Veja a ordem de votação na urna
A votação nas eleições de 2026 seguirá esta sequência:
- deputado federal;
- deputado estadual ou distrital;
- primeiro voto para senador;
- segundo voto para senador;
- governador;
- presidente da República.
A urna somente permitirá o voto para governador depois que o eleitor confirmar o segundo voto para senador.
Dois candidatos serão eleitos por estado
A disputa para o Senado não possui segundo turno. Os dois candidatos mais votados em cada estado e no Distrito Federal serão eleitos, independentemente do percentual de votos que receberem.
De acordo com a Agência Senado, nas eleições de 2018, quando cada estado também elegeu dois senadores, os eleitores deixaram cerca de 63 milhões de votos para o Senado em branco, nulos ou incompletos. A situação ficou conhecida como “voto incompleto”.

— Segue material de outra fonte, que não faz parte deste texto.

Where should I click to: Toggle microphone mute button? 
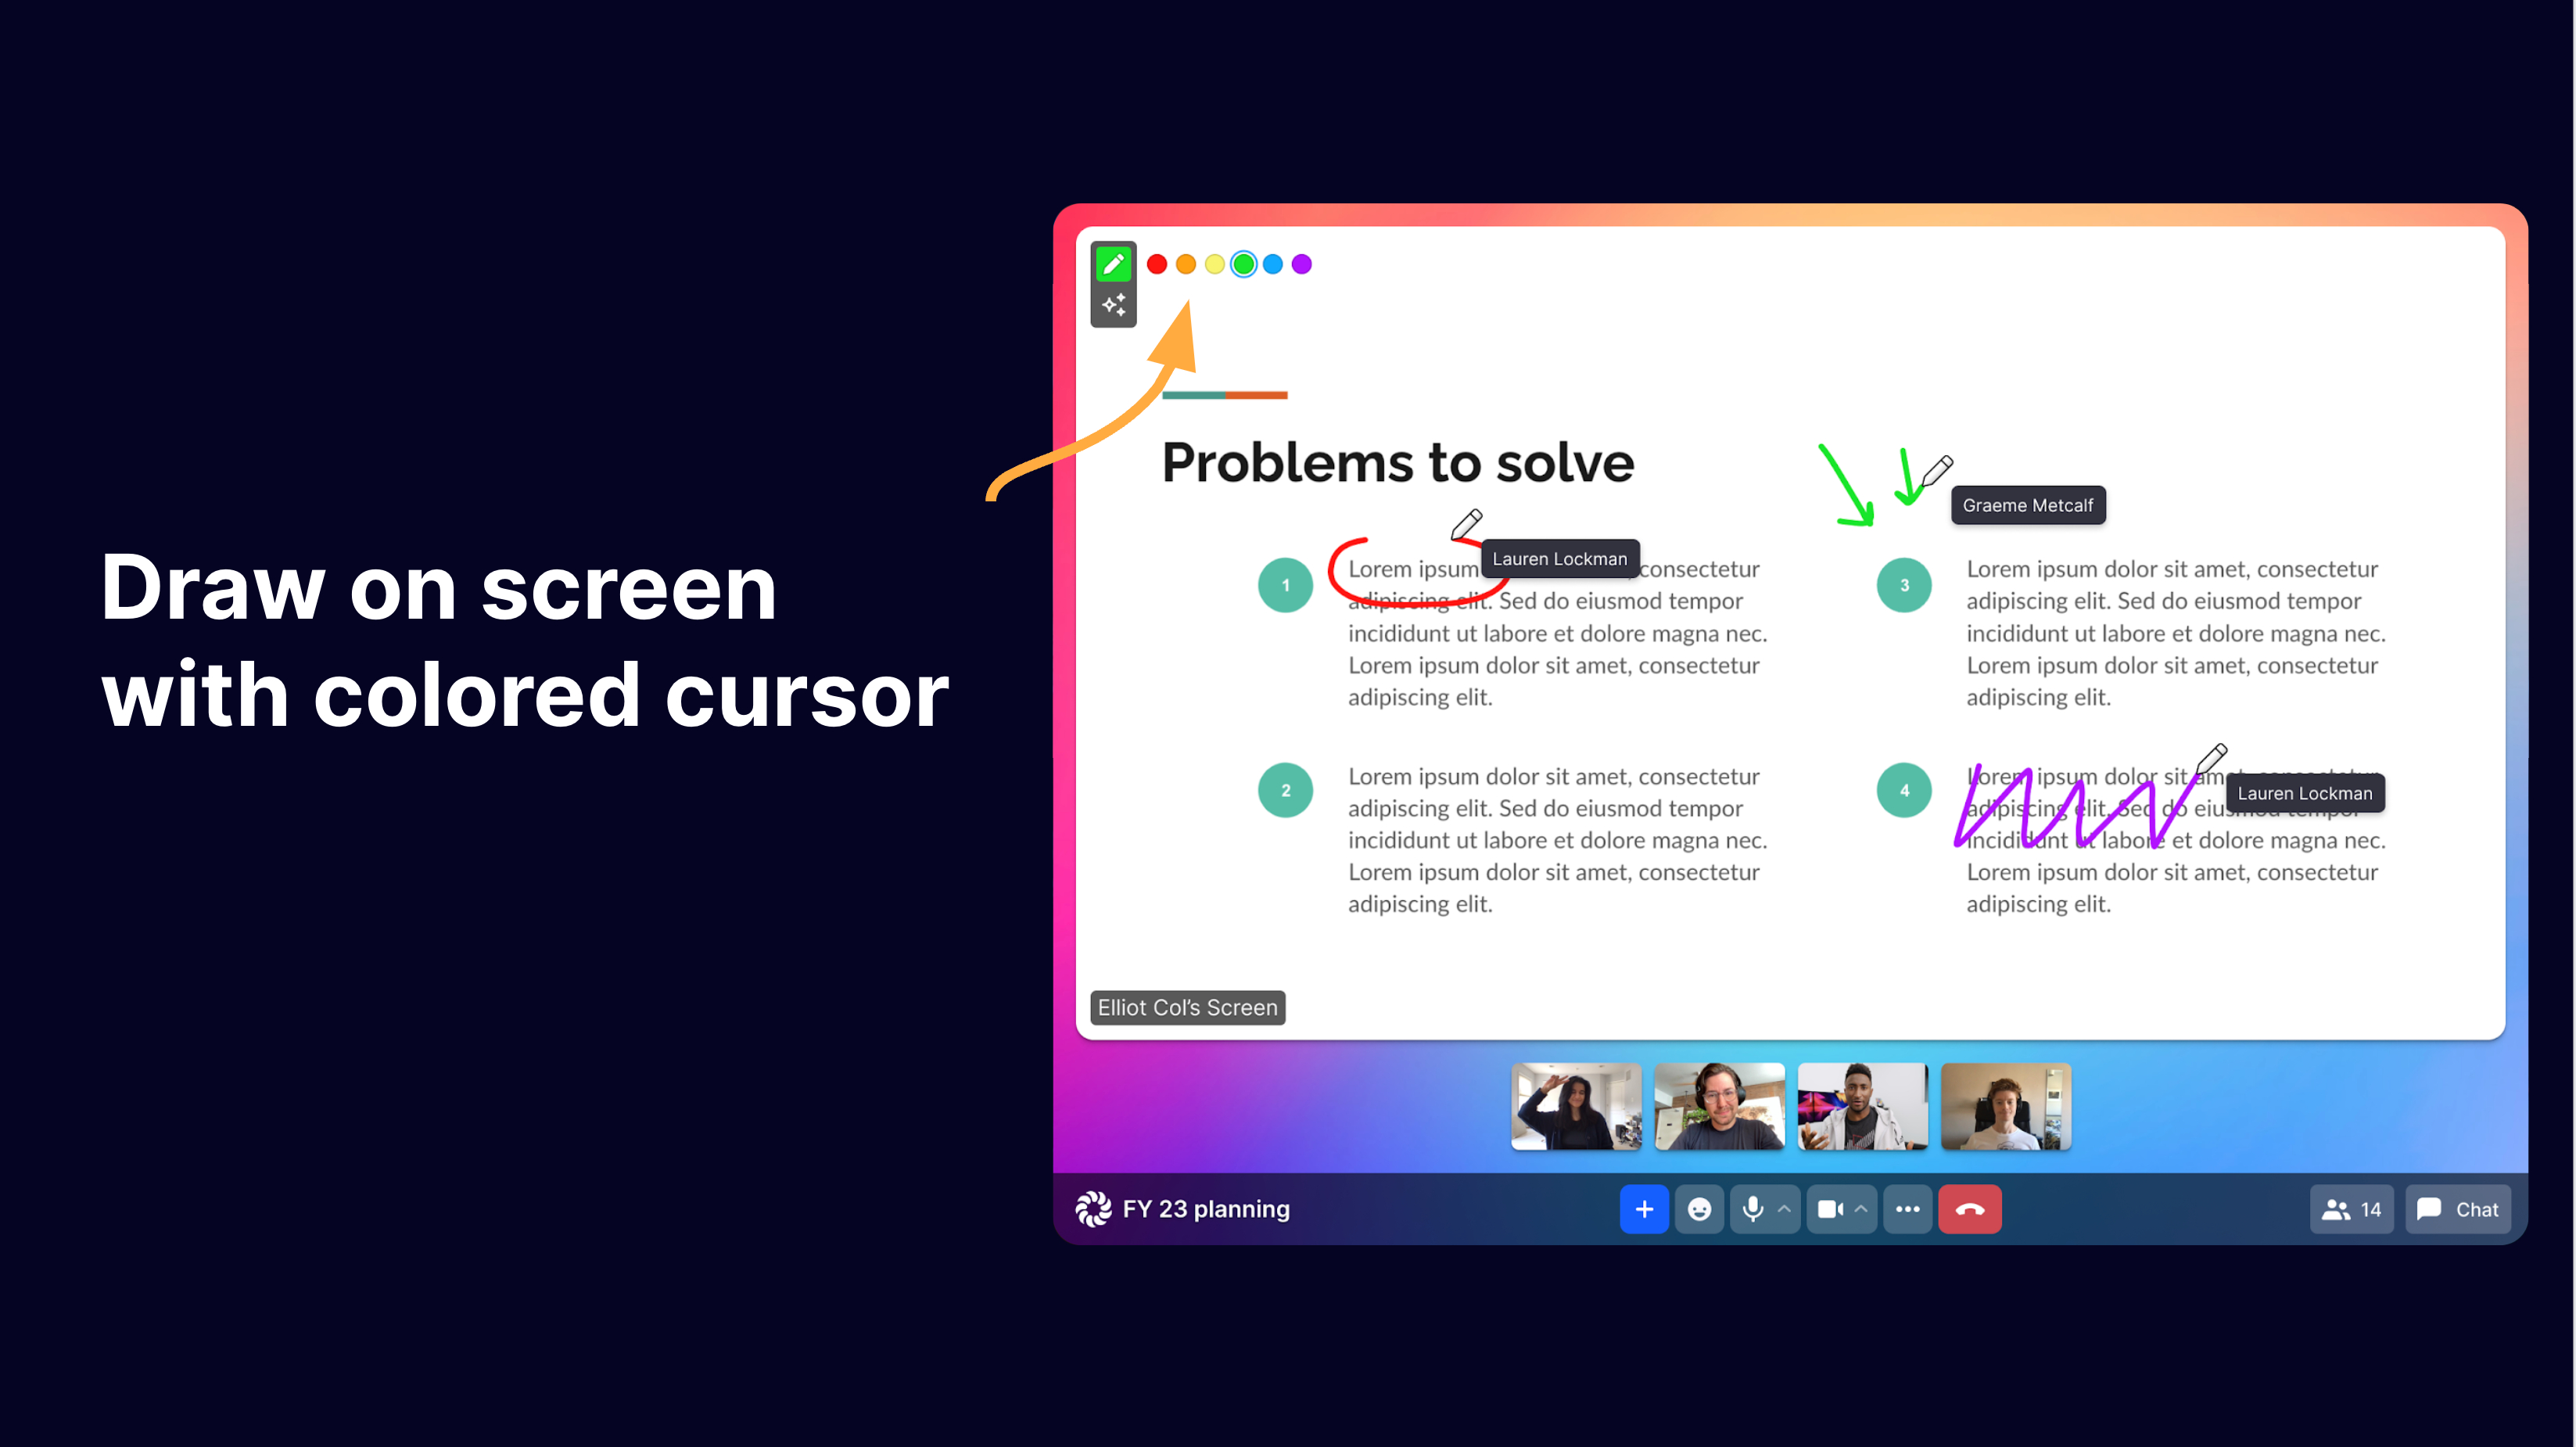pyautogui.click(x=1749, y=1208)
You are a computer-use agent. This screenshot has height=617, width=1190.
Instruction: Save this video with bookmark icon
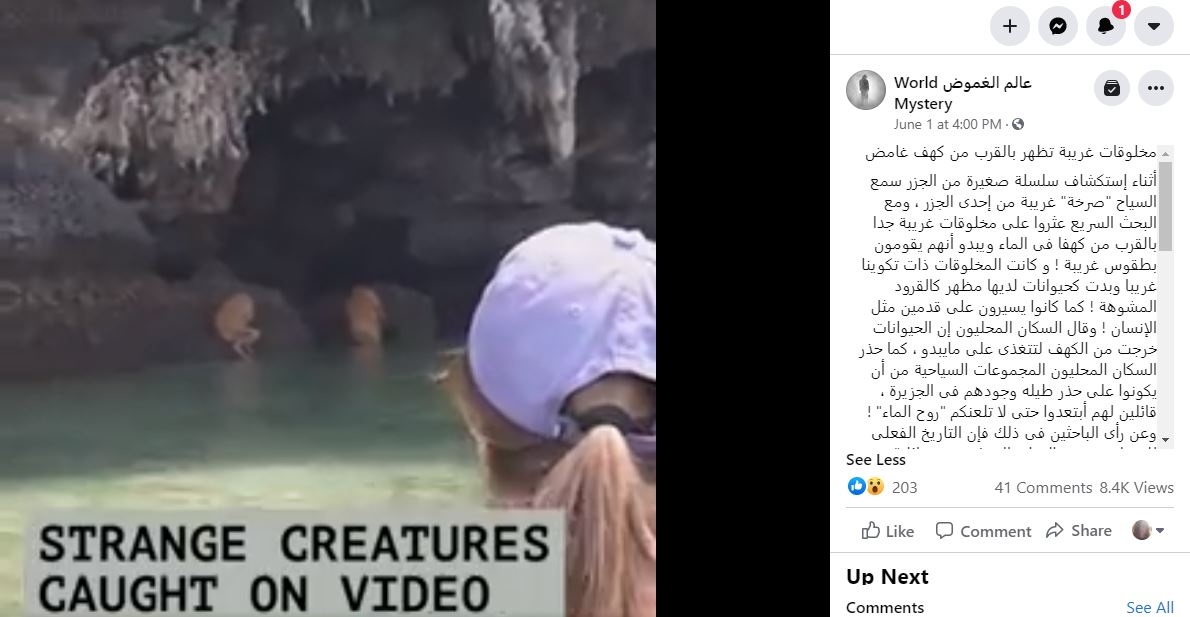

Eleitor pode levar uma “colinha”
A Justiça Eleitoral permite que o eleitor leve uma anotação em papel com os números dos candidatos escolhidos. A chamada “colinha” facilita a votação e reduz o risco de erros na urna.
Já o uso do telefone celular durante a votação é proibido. O eleitor deverá desligar o aparelho e entregá-lo aos mesários antes de entrar na cabine.